Five properties of red black tree

1. Each node is red or black
2. The root node is black
3. Each leaf node (the last empty node) is black
4. If a node is red, its child nodes are all black
5. From any node to the leaf node, the black node is the same

Definition of 2-3 tree

There are similarities between red black tree and 2-3 tree. Let's know what 2-3 tree is

It satisfies the basic properties of binary search tree, but2-3 trees are not binary trees

2-3 tree has two nodes, one can store one element, the other can store two elements

Three properties of trees satisfying 2-3

1. Properties of satisfying binary search tree
2. A node can hold one or two elements
3. Each node has two or three children

Each node has two or three child nodes, so it is called2-3 trees

The nodes on the left are smaller than 42, while the nodes on the right are larger than 42, so they satisfy the property of binary search tree. Note that the middle of nodes 13 and 33 is 18, which is smaller than that of nodes 17 and 33.

Absolute equilibrium of 2-3 trees

For a 2-3 tree, the height of the left and right subtrees of any node must be equal, while the height difference between the left and right subtrees of a balanced binary tree like AVL is no more than 1.

How to maintain the absolute balance of 2-3 tree depends on its adding operation.

For an empty tree, we add a node 42, which is both a root node and a leaf node.
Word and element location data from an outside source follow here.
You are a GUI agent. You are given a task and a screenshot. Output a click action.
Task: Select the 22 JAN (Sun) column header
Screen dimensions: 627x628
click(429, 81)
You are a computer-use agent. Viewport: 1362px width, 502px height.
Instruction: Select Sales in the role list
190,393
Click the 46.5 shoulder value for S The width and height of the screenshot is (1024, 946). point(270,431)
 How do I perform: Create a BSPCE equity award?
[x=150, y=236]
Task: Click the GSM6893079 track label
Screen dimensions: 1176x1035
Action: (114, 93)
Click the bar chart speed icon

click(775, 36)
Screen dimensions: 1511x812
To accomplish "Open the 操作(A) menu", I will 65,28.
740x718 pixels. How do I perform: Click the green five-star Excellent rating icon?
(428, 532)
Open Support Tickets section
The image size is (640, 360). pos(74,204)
At this time, if we want to add another node 37, where should we add it?

According to the logic of balanced binary tree structure, 37 is smaller than 42, so it is added to the left child of 42.

But not in 2-3 trees,

In 2-3, we still start from the root node, Note that in the 2-3 tree, new nodes are never added to empty locations

It is found that the left subtree of 42 nodes is empty, and the 2-3 tree will find the position of 42 on the last leaf node. At this time, 37 will fuse with 42, changing from a 2-node to a 3-node. At this time, it is an absolutely balanced binary tree.

If we add another 12 node at this time, because the 12 node is smaller than 37, we will go to the left child of 37. However, we already know that the left child of 37 is empty, and 2-3 will not add the new node to the empty position. At this time, we will become a child4 nodes！

However, 2-3 supports up to three nodes, so it will split at this time, while maintaining absolute balance.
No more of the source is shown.